WHAT YOU WILL DO =>
Take the entries that follow and return exactly the lines from the one holding "Click the City field containing Lake Zurich" through the one holding "You are a computer-use agent. Viewport: 1130px", both included. Nothing else is needed.

(Stored data)
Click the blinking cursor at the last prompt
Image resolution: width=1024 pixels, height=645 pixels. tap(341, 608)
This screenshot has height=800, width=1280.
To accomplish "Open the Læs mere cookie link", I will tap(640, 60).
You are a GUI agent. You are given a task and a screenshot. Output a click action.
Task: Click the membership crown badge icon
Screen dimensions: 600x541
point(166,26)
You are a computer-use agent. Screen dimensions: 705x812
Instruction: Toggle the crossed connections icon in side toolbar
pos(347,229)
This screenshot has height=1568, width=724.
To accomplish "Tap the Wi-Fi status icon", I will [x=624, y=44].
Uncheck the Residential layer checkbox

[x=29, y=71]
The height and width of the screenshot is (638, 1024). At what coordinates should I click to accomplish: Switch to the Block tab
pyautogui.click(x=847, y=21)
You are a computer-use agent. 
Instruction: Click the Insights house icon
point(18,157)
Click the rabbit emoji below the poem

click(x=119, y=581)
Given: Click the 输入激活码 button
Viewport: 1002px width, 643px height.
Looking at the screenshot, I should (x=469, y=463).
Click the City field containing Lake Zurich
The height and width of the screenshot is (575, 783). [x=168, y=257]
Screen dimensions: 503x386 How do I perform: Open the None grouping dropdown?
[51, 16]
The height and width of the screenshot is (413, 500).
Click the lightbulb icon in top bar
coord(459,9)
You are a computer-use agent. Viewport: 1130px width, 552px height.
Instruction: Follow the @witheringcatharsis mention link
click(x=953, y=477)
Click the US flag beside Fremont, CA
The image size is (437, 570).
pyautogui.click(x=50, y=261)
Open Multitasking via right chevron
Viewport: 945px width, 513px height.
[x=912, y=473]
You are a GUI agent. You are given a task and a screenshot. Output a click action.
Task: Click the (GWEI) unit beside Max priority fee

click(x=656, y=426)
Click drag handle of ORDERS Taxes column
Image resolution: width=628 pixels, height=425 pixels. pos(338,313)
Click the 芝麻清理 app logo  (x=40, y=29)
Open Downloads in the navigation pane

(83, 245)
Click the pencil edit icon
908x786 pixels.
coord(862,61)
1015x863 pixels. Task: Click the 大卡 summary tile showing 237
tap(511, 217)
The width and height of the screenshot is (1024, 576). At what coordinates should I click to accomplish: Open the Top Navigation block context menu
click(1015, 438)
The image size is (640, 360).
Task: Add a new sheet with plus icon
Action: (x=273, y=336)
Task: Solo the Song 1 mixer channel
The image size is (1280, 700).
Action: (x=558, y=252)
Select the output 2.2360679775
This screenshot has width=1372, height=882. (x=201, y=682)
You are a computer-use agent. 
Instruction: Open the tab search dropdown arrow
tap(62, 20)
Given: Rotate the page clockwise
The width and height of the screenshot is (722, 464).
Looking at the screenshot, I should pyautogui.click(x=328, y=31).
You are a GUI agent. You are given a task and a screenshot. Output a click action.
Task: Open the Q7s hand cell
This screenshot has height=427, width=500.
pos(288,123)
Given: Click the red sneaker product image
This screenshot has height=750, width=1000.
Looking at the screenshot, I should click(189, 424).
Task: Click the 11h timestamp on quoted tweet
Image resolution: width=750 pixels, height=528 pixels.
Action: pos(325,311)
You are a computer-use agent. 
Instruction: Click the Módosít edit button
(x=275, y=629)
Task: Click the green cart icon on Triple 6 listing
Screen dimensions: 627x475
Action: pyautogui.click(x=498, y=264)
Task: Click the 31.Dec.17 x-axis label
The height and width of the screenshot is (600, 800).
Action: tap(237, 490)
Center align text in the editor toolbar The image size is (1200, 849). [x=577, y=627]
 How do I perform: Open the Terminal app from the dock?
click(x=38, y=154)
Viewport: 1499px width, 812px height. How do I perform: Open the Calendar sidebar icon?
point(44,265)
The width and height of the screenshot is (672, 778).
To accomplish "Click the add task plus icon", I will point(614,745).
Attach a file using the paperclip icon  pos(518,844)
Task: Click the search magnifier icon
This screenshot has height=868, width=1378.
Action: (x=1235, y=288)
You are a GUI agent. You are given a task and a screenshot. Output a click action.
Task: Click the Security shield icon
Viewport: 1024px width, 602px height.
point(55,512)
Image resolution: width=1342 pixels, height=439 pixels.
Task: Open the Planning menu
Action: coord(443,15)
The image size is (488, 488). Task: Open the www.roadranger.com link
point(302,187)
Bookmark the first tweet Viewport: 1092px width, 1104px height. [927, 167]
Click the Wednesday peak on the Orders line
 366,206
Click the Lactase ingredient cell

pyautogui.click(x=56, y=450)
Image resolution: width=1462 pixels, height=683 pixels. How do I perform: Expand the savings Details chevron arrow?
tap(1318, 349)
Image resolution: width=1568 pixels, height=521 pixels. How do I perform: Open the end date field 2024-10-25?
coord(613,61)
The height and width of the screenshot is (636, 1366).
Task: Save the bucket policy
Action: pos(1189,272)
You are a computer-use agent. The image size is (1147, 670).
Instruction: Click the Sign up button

SOLVED PROBLEM =>
Click the City field containing Lake Zurich
The height and width of the screenshot is (575, 783). [x=168, y=257]
Screen dimensions: 503x386 How do I perform: Open the None grouping dropdown?
[51, 16]
The height and width of the screenshot is (413, 500).
Click the lightbulb icon in top bar
coord(459,9)
You are a computer-use agent. Viewport: 1130px width, 552px height.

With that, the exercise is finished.